• YOUR OBJECTIVE
Take the records below from their first line to the line with "Task: Open the Personne dropdown", and restate those lines word for word.

====== EXTRACTED MATERIAL

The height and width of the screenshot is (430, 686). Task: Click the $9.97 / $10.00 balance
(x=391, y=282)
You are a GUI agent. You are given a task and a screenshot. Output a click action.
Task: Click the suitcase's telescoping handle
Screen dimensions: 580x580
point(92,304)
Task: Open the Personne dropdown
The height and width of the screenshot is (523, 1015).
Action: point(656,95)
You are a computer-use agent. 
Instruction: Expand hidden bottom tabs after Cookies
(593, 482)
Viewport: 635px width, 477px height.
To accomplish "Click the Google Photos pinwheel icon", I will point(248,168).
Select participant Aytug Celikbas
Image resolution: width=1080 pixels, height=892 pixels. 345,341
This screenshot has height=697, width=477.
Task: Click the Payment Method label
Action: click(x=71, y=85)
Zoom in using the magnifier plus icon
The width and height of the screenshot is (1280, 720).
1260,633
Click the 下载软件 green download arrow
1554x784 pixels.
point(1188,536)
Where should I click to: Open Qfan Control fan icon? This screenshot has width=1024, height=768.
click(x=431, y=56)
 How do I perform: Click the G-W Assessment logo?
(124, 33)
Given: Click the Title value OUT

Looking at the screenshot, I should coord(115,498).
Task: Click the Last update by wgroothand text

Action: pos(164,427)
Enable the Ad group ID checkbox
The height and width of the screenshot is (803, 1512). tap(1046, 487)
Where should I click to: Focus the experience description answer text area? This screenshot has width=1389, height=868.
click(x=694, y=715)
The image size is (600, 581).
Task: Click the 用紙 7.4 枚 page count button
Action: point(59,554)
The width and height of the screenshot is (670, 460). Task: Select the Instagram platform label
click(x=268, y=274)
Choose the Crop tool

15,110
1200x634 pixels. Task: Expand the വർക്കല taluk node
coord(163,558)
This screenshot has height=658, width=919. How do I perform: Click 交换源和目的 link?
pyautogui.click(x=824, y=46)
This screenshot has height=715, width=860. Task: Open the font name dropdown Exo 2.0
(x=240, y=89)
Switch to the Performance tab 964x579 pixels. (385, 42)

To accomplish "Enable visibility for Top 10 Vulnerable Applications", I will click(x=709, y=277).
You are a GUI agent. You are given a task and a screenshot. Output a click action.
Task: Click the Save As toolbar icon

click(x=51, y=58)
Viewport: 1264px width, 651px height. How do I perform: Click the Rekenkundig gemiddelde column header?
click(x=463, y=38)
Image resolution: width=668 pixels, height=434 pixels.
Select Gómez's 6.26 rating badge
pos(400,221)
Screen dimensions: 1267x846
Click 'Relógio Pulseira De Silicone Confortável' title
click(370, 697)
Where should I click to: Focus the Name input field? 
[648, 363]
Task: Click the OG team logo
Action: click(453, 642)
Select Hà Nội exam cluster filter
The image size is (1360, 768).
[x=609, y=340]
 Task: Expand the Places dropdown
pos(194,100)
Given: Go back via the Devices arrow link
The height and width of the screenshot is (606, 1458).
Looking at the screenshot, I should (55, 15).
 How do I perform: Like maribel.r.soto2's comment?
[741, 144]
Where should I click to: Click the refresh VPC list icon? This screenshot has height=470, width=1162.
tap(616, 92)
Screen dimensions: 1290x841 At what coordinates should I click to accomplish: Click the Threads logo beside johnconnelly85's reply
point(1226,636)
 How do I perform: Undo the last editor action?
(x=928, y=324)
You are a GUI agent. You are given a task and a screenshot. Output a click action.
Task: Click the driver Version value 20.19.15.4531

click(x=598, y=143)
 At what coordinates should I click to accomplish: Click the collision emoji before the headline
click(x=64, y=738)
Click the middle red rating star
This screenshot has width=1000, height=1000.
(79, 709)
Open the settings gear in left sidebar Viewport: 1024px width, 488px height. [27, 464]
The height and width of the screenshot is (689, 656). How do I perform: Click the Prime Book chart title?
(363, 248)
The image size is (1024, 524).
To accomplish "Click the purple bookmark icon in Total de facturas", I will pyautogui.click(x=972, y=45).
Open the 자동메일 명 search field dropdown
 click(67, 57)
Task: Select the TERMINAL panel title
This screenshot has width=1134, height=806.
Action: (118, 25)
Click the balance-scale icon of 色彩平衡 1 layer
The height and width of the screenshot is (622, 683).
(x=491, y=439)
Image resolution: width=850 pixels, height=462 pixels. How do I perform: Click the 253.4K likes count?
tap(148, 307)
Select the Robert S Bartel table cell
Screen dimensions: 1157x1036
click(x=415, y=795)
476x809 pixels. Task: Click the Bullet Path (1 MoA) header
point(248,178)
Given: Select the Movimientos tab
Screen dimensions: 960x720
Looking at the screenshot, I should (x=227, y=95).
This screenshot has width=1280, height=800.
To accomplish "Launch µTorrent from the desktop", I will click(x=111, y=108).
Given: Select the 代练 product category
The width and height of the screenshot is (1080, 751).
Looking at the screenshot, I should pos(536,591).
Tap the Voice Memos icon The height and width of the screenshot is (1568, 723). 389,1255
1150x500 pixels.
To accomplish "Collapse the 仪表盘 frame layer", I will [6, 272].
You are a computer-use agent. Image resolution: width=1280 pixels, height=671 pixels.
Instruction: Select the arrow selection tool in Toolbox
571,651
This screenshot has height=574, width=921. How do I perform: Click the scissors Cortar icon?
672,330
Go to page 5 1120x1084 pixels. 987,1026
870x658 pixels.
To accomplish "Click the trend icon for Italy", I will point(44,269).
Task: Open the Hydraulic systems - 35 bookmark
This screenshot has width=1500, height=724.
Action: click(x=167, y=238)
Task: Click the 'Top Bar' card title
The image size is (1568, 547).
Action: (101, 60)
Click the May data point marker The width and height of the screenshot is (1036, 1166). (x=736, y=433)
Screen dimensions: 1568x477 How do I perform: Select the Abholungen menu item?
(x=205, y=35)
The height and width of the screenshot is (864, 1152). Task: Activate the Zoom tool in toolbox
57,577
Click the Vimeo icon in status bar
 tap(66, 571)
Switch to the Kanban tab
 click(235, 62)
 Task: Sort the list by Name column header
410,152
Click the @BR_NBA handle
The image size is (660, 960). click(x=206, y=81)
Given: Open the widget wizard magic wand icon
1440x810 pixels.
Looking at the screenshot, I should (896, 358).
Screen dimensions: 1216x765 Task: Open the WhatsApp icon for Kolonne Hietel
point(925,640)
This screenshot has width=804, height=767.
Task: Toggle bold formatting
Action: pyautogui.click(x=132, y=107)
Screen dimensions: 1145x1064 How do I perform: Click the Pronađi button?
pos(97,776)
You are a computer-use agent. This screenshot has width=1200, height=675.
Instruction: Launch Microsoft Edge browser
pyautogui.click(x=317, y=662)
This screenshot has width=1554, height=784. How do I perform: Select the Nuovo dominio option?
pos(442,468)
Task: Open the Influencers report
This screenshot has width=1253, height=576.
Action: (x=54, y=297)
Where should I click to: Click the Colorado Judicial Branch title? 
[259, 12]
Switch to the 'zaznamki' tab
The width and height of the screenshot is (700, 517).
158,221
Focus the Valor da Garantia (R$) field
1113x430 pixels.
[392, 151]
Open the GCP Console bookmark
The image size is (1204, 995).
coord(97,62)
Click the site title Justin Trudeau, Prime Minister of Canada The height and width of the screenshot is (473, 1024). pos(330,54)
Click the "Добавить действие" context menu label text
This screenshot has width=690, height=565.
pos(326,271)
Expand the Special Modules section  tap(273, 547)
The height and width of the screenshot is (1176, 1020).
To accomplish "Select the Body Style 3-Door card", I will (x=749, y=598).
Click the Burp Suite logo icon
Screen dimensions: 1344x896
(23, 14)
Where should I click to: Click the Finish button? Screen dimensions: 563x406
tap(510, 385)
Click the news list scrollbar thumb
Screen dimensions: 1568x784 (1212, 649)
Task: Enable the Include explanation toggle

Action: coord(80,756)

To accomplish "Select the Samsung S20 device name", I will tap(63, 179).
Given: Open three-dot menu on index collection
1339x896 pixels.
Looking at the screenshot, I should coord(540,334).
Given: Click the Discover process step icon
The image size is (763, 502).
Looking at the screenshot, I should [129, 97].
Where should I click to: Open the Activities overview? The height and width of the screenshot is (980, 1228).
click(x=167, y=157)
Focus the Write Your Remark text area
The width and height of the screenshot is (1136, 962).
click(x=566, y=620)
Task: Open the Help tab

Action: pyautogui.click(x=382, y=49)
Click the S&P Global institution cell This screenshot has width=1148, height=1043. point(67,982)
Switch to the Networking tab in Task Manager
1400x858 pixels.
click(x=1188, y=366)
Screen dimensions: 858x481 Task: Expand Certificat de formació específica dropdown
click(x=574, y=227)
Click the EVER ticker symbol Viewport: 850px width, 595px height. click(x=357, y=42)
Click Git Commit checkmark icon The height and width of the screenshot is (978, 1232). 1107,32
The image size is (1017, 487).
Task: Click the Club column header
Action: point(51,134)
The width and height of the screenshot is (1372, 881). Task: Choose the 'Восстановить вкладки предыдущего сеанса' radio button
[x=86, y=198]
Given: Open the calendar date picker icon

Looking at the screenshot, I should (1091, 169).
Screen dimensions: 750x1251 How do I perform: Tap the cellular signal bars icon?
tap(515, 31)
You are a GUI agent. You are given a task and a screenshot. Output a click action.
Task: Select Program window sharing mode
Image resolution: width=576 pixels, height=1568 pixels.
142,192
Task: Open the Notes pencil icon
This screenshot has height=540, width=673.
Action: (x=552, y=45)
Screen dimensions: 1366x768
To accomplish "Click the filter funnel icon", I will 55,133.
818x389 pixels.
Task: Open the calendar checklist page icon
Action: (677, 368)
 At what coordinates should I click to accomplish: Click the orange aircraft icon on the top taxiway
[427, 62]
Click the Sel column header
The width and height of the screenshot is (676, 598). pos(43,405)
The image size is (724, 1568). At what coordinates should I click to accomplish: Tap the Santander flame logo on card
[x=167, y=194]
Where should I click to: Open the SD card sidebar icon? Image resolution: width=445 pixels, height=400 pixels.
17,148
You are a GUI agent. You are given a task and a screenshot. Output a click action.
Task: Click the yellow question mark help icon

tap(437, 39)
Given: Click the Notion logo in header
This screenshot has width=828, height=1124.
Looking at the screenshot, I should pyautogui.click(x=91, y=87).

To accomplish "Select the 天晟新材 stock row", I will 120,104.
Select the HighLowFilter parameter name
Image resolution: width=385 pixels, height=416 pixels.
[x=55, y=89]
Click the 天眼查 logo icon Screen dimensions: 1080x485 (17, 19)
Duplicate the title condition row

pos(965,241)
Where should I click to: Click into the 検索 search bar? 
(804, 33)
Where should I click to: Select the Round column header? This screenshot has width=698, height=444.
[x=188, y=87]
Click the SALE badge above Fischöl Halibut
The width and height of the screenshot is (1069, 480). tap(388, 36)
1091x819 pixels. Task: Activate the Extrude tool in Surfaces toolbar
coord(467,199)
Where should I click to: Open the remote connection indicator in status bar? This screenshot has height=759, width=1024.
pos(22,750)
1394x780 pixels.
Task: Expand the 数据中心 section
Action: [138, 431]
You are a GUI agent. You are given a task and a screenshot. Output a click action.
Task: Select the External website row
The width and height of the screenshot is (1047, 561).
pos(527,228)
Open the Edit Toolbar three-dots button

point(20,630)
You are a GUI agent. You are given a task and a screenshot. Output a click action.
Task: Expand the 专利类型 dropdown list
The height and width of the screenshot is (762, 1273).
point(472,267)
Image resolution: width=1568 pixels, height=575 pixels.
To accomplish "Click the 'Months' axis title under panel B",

============

• TASK ANSWER
The height and width of the screenshot is (430, 686). Task: Click the $9.97 / $10.00 balance
(x=391, y=282)
You are a GUI agent. You are given a task and a screenshot. Output a click action.
Task: Click the suitcase's telescoping handle
Screen dimensions: 580x580
point(92,304)
Task: Open the Personne dropdown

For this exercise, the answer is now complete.